L’Italia ha un rapporto storico con gli Stati Uniti: parliamo di un mercato che circa 70 miliardi di euro per il nostro export, con settori chiave come macchinari (19,8%), farmaceutica (15,5%), mezzi di trasporto (12,3%), alimentare (12%) e moda (8,6%). Ma la possibile estensione dei dazi a comparti ad alto valore aggiunto ci impone di ripensare le strategie.

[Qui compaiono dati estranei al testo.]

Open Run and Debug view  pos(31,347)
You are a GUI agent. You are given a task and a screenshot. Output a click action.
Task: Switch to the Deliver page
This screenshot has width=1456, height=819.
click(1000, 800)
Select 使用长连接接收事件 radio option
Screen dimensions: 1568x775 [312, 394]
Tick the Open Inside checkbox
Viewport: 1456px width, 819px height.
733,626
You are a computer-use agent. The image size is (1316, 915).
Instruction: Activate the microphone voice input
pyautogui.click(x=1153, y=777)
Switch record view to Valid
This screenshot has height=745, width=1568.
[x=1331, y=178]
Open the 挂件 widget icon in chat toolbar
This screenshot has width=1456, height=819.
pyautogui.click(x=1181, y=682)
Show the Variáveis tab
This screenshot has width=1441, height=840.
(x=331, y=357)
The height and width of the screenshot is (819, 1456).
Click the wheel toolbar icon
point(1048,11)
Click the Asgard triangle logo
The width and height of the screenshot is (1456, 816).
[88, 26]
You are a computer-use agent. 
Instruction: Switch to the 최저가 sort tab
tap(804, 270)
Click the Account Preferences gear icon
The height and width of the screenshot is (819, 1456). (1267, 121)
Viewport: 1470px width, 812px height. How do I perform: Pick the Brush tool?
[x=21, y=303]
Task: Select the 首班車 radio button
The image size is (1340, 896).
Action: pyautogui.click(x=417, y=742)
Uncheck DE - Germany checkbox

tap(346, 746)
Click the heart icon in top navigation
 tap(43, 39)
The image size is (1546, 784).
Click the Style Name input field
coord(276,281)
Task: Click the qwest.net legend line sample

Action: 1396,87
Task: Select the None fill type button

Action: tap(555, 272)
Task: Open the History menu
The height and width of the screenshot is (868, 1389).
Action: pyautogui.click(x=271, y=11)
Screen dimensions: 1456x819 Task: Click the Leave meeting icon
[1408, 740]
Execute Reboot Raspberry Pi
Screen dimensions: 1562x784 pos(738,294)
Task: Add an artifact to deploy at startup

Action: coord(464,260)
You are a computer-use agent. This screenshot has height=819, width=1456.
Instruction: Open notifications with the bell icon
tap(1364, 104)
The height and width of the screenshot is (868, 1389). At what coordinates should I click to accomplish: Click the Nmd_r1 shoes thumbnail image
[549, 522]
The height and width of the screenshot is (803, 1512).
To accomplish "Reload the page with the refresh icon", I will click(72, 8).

Una prima risposta è la diversificazione. In Cina, ad esempio, l’export italiano si concentra su settori molto simili (abbigliamento, macchinari, farmaceutica), a conferma che esistono alternative in grado di assorbire parte delle perdite potenziali negli Usa. La domanda di beni di qualità nei mercati asiatici è in crescita costante, così come l’interesse della Cina per un rafforzamento dei rapporti con l’Europa. Non a caso, un recente sondaggio della Camera di Commercio Italiana in Cina mostra che la maggior parte delle imprese italiane considera questo mercato una priorità strategica, puntando su innovazione, digitalizzazione e sostenibilità per rafforzare la propria presenza.

Da est a ovest, ache il Canada, grazie al Ceta, si conferma un partner promettente: l’Italia esporta qui circa 8 miliardi l’anno in settori come farmaceutica, alimentare, macchinari, cosmetica e automotive – ancora una volta, comparti sovrapponibili a quelli Usa. Questo ci dice una cosa chiara: non possiamo più ragionare solo in termini di mercati, ma di aree geopolitiche, sistemi normativi, alleanze economiche di lungo periodo.